Bem o filme é amargo, me senti muito mal após assistir pensando nas milhões de pessoas que sofreram dramas parecidos ao longo de toda a história da humanidade, numa guerra um lado sempre perde, o lado dos civis. E por favor, aquela menina me tirou lágrimas, eu nunca vi tamanho realismo de interpretação para um papel infantil, ela realmente parece uma criança mesmo, a dubladora e os animadores foram perfeitos!
Sobre a sua resenha, só não concordo com sua objeção aos ataques nucleares americanos, não que haja alguma coisa boa em uma bomba atômica, mas pense bem, o Japão ainda não estava rendido, estava sim se preparando para defender a ilha de uma invasão da URSS e dos EUA que ceifariam MILHÕES de vidas, de ambos os lados.
As forças armadas japonesas treinavam até mesmo crianças para resistir a invasão aliada, a guerra certamente se arrastaria por anos!

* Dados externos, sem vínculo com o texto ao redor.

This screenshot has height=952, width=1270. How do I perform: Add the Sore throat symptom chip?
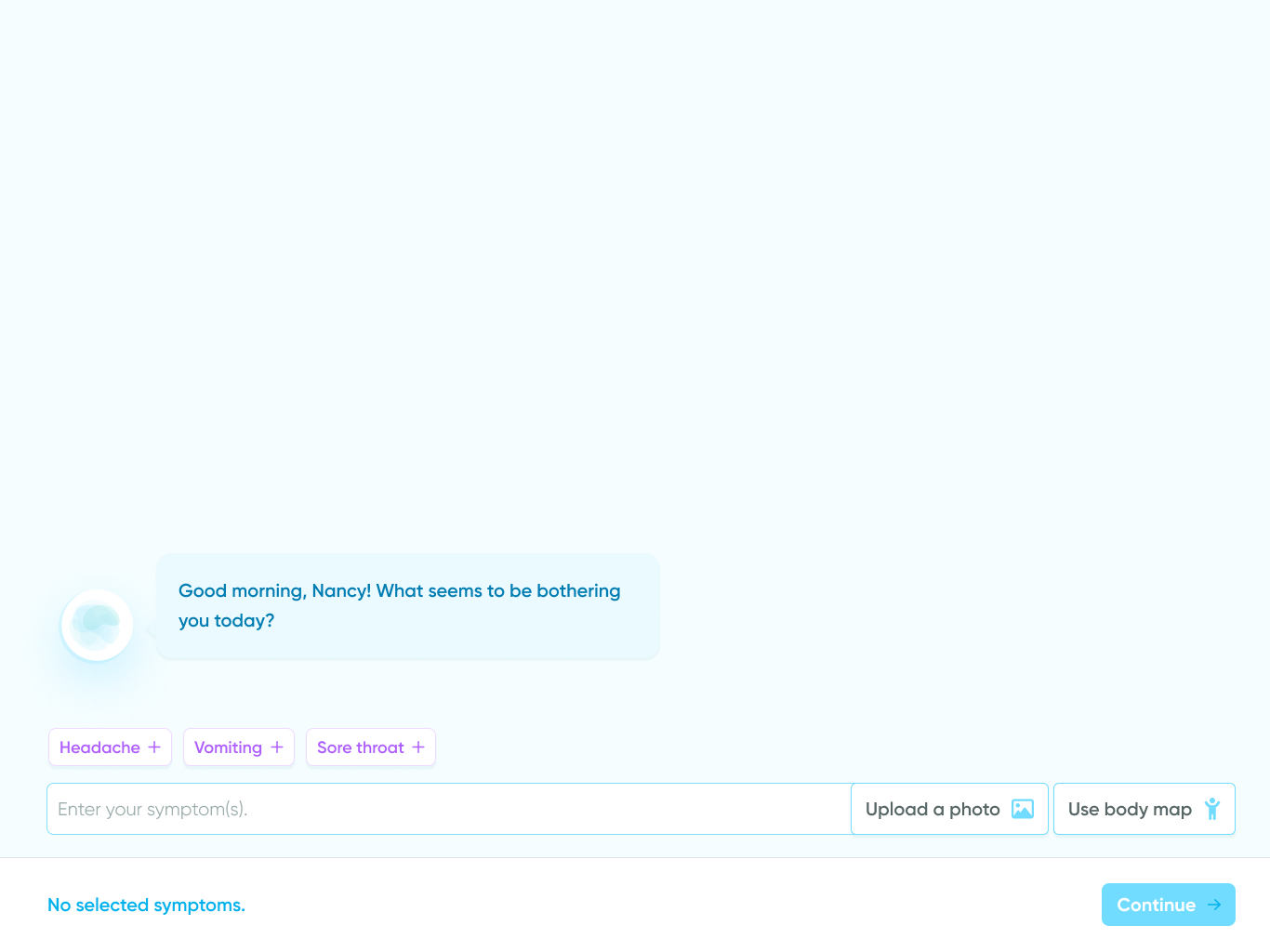(370, 747)
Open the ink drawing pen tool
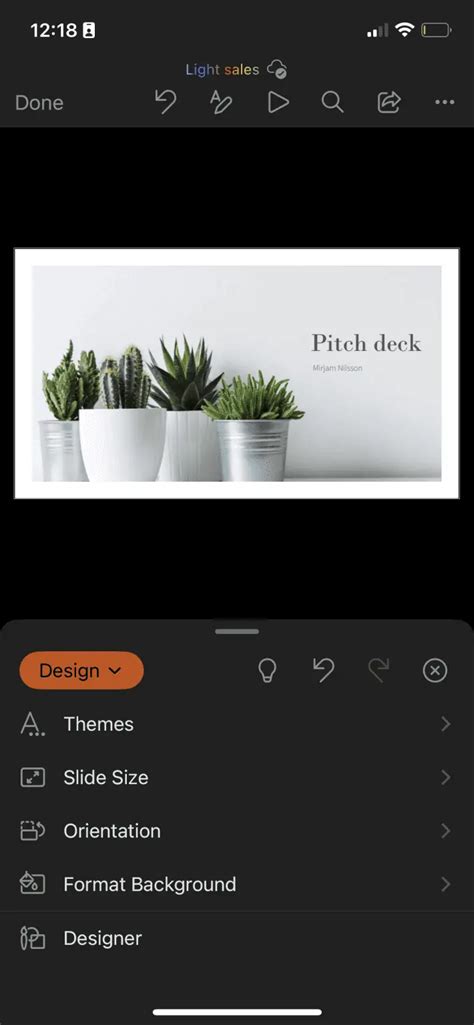 [220, 103]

Hiroshima e Nagasaki foram uma atrocidade, mas como o próprio piloto do Enola Gay dissera à época, foi um golpe duro, que matou milhares para salvar milhões e abreviou o término do conflito, e acredite ou não, mas mesmo depois dos ataques americanos ainda não havia consenso entre os militares japoneses sobre uma rendição.